Kemarin waktu ngobrol sama Azi, kami berdebat perkara apakah harus menonton konten positif dengan segudang "fafifuwasweswos" seperti cara "Financially Independent di umur 25" atau perkara fomo menyederhanakan Stoikisme menjadi hal yang mudah untuk dipahami bagi semua orang, menurut saya otak memang harus diisi dengan hal-hal positif dengan cara menonton podcast-podcast dengan konten yang mungkin berisi sedangkan menurut dia mengapa harus menonton itu dari perspektif orang lain, hal-hal yang seharusnya bisa dipelajari sendiri, sampai akhirnya kami sampai pada kesimpulan bahwa "Mengisi otak" tidak melulu perkara menonton podcast-podcast yang "wah" itu, namun bisa juga dengan menggali potensi diri walaupun potensi itu terlihat seolah tidak baik di kalangan masyarakat contohnya seorang anak yang suka main game bisa dikelola dengan menyuruh dia menabung lalu membeli laptop untuk mengembangkan kemampuannya di bidang e-sport bisa jadi Football Manager atau yang lainnya.
Berlanjut ke topik konseling,
Seseorang yang badannya demam berobat ke dokter umum, seseorang yang sedang sakit jantungnya berobat ke dokter jantung, lalu bagaimana dengan orang yang stress, depresi, bahkan muncul pikiran-pikiran aneh hingga menyakiti diri?
Pertanyaan semacam ini muncul pertama kali saat saya masih menjadi siswa SMA, muncul mungkin karena kebetulan waktu itu di sekolah saya memperhatikan guru Bimbingan Konseling (BK), maklum saat itu di tempat saya belum sepopuler itu perkara psikolog, psikiater dan alasan kenapa harus ada Guru BK dan saatitu nampaknya Guru BK dipandang hanya sebagai solusi terhadap siswa-siswa yang dipandang "bermasalah" karena siapapun yang sudah masuk ruang BK maka dipastikan keluar dari ruangan tersebut akan jadi trending topic entah di kalangan sekolah atau paling tidak di kelasnya sendiri, seolah-olah anak-anak tersebut akan memiliki masa depan yang suram, tidak terdidik, dan tidak ada harapan menjadi lebih baik.
Hal-hal kecil tersebut tidak hanya berlaku di kalangan pendidikan bahkan di lingkungan sekitar, anak-anak yang memiliki perilaku "nakal" jarang dilakukan pendekatan tertentu, setiap orang seolah berhak memberikan label dan tujuan hidupnya di masa depan.

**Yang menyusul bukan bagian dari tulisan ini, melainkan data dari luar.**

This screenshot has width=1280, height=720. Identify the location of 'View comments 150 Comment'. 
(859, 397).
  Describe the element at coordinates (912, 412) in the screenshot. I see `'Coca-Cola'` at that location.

Perbuatan semacam ini tanpa disadari membentuk masyarakat yang anti dengan rasa salah, harus suci, dan tidak boleh ada diskusi, yang dikemudian hari membentuk mata rantai generasi yang tidak mengenali dirinya sendiri namun sibuk menghakimi orang lain, sehingga muncul istilah tabu bagi orang-orang yang memutuskan untuk mengobati "kegilaan pikiran" atau biasa disebut konseling.
Orang-orang yang memutuskan untuk pergi ke psikolog atau psikiater seolah-olah menjadi hal yang aneh, dalam buku "I Want to Die but I want to Eat Teokpokki" semacam esai seorang Baek Se Hee yang mengidap distimia berupa gangguan kecemasan yang membuat dia berpikir berlebih terhadap standar masyarakat hingga merasa dirinya selalu kurang sampai akhirnya ia memiliki keberanian diri untuk ke psikiater dan disitu ia mulai merasa lebih baik, saya sendiri meyakini pengobatan yang berkaitan dengan kejiwaan maupun syaraf adalah pengobatan jangka panjang, ada yang memang membutuhkan mengonsumsi obat atau ada yang butuh hanya bertemu dengan psikolog lalu dibantu untuk mengarahkan pikirannya, namun yang pasti bukan melakukan tindakan pembiaran ketika sudah merasa pikiran-pikiran tersebut berpotensi menyakiti diri.
Ketabuan dalam hal-hal semacam ini mungkin dipengaruhi banyak faktor, terutama di Indonesia dengan jumlah penduduk sudah mencapai sekitar 280 juta jiwa dengan total penduduk hampir 50% merupakan pengguna sosial media, pastinya juga sangat berpengaruh terhadap cara berpikir seseorang, penggunaan media sosial yang masif namun masih memiliki kepekaan sosial yang kurang sebenarnya patut dipertanyakan, apakah karena konten yang tersebar memang lebih banyak yang tidak baik atau memang manusia memang menyukai hal-hal yang "sudah begitu saja".